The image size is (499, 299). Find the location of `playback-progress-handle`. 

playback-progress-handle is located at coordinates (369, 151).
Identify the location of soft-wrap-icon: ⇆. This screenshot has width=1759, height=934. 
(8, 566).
=-=-=
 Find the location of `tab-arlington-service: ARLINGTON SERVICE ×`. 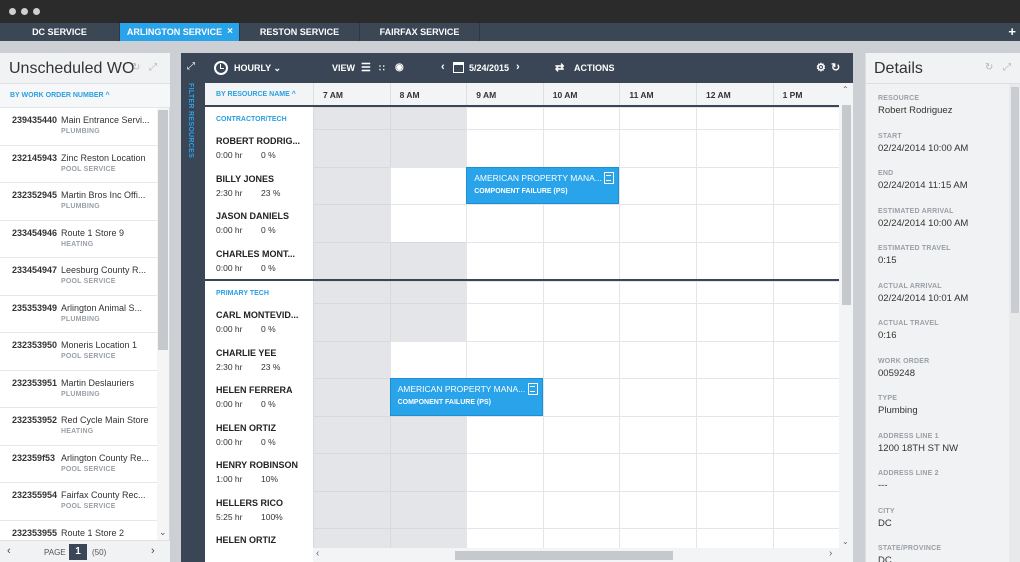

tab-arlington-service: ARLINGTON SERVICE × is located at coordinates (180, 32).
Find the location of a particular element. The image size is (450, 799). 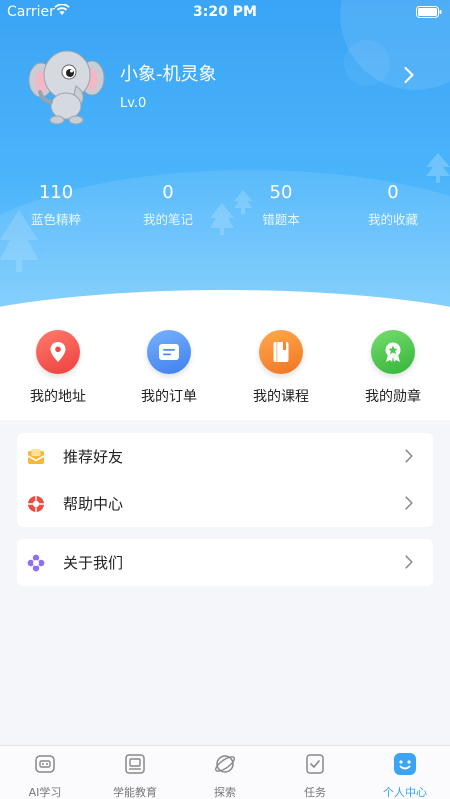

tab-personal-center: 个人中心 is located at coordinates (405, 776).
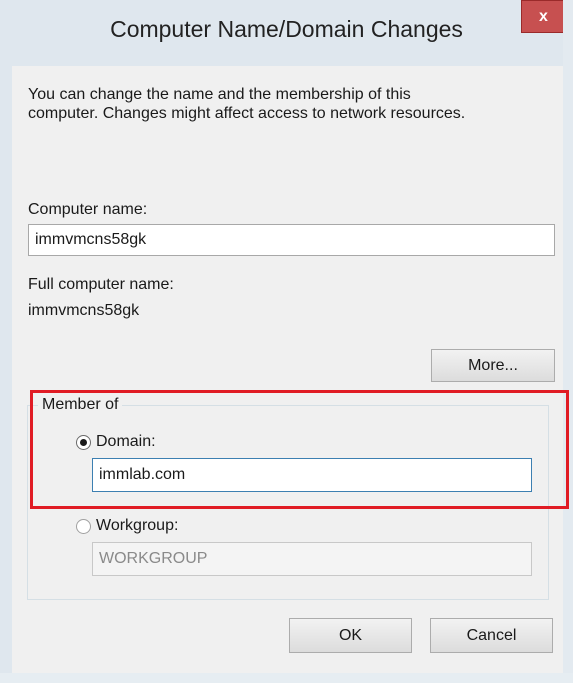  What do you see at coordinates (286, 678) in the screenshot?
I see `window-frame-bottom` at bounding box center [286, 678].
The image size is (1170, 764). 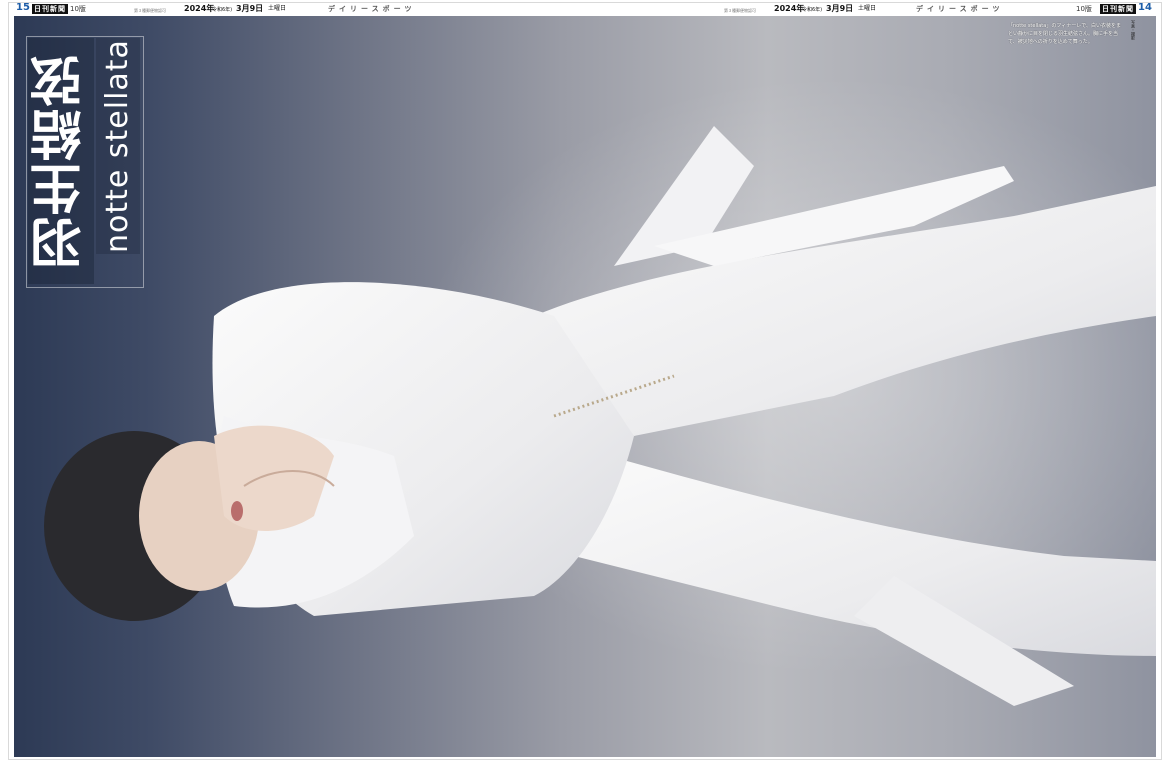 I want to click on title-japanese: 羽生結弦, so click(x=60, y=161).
=-=-=
:: Problem description ::
Find every line of the material that contains the string "progress" and copy each one in full. Matches are case-sensitive.

:: Exercise answer ::
The image size is (499, 299). Find the location of `playback-progress-handle`. 
playback-progress-handle is located at coordinates (369, 151).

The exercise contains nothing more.